Bagikan:

JAKARTA - PT Bank DKI mendukung proses hukum yang tengah berlangsung ihwal pemberian fasilitas kredit kepada PT Sri Rejeki Isman Tbk atau Sritex pada tahun 2020.

"Bank DKI menghormati dan mendukung sepenuhnya proses hukum yang sedang berjalan sebagai bagian dari penegakan hukum dan prinsip transparansi dalam sektor jasa keuangan," tulis manajemen Bank DKI dalam keterangan resmi, Selasa, 21 Mei.

Bank DKI berkomitmen untuk bekerja sama dengan aparat penegak hukum, termasuk menyediakan data dan informasi yang dibutuhkan demi kelancaran dan objektivitas proses penyidikan.

Sebagai Badan Usaha Milik Daerah (BUMD) yang bergerak di sektor perbankan, Bank DKI menjunjung tinggi prinsip tata kelola perusahaan yang baik (Good Corporate Governance), integritas, dan kepatuhan terhadap regulasi.

Evaluasi dan penguatan sistem pengendalian internal juga terus dilakukan secara konsisten guna menjaga kualitas aset serta kepercayaan publik.

Bank DKI memastikan seluruh layanan dan operasional perbankan berjalan normal serta tidak terdampak oleh proses hukum tersebut.

Dana dan transaksi nasabah tetap aman, dan pelayanan kepada masyarakat serta mitra usaha tetap menjadi prioritas.

"Bank DKI mengajak semua pihak untuk menghormati proses hukum yang sedang berlangsung dan menyerahkan penanganan kasus ini sepenuhnya kepada otoritas yang berwenang," tegas manajemen.

Bank DKI menyatakan akan terus memperkuat pondasi kelembagaan melalui transformasi berkelanjutan, pengelolaan risiko yang prudent, serta penguatan manajemen demi mendukung pertumbuhan yang sehat dan berkelanjutan.

Diketahui, Kejaksaan Agung (Kejagung) menetapkan tiga tersangka dalam kasus dugaan korupsi dalam pemberian kredit kepada PT Sri Rejeki Isman (Sritex).

Ketiga tersangka yakni, DS (Dicky Syahbandinata) selaku Pemimpin Divisi Korporasi dan Komersial PT Bank Pembangunan Daerah Jawa Barat dan Banten (BJB) Tahun 2020, Zainuddin Mappa (ZM) selaku Direktur Utama PT Bank DKI Tahun 2020, dan Iwan Setiawan Lukminto (ISL) selaku Direktur Utama PT Sritex Tahun 2005–2022.

“Penyidik pada Jaksa Agung Muda Bidang Tindak Pidana Khusus (Jampidsus) Kejaksaan Agung menetapkan tiga orang tersebut sebagai tersangka karena ditemukan alat bukti yang cukup,” kata Direktur Penyidikan pada Jampidsus Kejagung Abdul Qohar dilansir ANTARA.

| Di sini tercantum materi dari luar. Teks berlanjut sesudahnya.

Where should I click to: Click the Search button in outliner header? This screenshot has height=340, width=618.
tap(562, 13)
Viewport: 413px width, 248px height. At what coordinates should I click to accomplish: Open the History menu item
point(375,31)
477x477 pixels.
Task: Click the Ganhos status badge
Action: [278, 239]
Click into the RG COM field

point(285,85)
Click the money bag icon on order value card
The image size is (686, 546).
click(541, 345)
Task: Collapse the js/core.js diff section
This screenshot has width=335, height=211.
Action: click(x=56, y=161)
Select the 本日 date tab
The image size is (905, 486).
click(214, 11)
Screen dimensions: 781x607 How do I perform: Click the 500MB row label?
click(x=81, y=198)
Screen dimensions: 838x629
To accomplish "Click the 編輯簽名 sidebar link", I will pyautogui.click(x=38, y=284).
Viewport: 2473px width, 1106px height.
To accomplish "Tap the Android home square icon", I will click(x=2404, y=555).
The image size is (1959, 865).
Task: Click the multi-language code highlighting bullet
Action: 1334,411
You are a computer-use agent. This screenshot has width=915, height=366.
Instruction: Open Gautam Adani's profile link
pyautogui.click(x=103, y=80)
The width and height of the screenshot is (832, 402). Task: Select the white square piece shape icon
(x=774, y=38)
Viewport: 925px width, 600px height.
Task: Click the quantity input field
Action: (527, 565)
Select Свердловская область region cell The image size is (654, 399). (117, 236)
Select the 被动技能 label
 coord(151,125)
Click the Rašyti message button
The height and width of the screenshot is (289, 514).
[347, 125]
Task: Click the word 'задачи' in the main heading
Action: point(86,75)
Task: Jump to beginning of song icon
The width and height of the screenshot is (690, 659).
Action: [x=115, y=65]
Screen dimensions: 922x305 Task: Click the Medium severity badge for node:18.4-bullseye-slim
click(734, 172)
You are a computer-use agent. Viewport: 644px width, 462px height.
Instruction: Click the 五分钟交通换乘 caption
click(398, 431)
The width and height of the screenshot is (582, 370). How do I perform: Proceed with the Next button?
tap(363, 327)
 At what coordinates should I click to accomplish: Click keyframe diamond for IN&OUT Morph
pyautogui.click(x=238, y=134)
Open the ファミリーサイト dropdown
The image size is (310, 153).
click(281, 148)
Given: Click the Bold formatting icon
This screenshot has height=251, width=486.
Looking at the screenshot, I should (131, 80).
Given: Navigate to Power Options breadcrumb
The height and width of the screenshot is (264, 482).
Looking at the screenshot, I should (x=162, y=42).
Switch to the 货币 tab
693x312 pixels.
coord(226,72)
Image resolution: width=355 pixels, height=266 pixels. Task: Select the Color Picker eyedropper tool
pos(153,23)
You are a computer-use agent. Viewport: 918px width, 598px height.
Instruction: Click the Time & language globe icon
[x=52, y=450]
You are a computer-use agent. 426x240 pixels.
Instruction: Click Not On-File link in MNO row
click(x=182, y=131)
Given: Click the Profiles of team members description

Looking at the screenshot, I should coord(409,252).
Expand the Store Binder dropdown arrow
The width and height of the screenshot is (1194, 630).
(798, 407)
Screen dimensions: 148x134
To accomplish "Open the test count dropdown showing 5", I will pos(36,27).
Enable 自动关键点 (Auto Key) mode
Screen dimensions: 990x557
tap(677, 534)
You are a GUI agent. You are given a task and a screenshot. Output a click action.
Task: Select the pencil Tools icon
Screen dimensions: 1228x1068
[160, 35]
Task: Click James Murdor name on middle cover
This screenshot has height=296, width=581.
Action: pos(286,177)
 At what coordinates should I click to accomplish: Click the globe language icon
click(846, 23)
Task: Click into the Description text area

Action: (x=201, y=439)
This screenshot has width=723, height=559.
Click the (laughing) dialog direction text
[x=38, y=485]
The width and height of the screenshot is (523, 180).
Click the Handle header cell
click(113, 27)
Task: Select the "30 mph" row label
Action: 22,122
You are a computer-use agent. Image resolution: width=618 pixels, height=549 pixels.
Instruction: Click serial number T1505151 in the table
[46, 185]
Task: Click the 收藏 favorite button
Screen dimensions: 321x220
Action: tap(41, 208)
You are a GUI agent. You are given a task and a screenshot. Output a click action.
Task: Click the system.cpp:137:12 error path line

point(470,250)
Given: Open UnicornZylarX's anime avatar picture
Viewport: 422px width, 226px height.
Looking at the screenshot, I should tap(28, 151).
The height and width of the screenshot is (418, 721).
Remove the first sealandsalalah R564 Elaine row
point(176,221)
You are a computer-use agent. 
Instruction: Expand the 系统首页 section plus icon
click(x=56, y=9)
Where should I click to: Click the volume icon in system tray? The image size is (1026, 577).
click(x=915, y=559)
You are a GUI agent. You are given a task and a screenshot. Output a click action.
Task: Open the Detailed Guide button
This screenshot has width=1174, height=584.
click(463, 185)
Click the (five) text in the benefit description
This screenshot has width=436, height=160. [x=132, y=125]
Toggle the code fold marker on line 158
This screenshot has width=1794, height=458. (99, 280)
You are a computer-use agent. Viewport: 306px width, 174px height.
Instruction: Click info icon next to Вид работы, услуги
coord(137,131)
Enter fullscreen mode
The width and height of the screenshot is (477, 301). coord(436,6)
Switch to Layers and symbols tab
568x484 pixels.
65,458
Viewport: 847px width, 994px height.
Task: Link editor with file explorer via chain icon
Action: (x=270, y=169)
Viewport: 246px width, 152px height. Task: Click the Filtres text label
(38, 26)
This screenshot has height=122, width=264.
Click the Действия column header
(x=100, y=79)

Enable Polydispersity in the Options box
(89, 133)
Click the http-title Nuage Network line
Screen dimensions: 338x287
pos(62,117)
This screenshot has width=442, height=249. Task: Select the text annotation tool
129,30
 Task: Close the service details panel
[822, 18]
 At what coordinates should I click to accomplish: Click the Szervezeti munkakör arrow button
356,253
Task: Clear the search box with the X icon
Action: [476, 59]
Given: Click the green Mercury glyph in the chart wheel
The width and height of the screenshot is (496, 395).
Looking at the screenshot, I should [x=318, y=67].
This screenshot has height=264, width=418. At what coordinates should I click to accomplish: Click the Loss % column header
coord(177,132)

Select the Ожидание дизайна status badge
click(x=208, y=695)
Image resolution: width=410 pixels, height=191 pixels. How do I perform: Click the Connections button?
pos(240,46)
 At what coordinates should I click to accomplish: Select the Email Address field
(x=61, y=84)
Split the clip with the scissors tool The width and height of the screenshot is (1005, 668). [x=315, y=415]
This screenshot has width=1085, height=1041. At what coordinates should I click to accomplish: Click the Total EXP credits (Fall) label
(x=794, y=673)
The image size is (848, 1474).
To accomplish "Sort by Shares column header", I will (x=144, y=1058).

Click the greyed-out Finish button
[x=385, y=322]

Qohar menjelaskan, ketiganya diduga terlibat dalam tindak pidana korupsi dalam proses pemberian kredit oleh PT Bank BJB dan PT Bank DKI kepada PT Sritex dan entitas anak usaha yang ada di bawahnya.

“Dalam pemberian kredit kepada PT Sritex, tersangka DS dan ZM telah memberikan kredit secara melawan hukum karena tidak melakukan analisa yang memadai dan tidak menaati prosedur serta persyaratan yang telah ditetapkan,” ujarnya.

Usai ditetapkan sebagai tersangka, ketiga tersangka tersebut menjalani penahanan selama 20 hari ke depan di Rutan Salemba Cabang Kejaksaan Agung.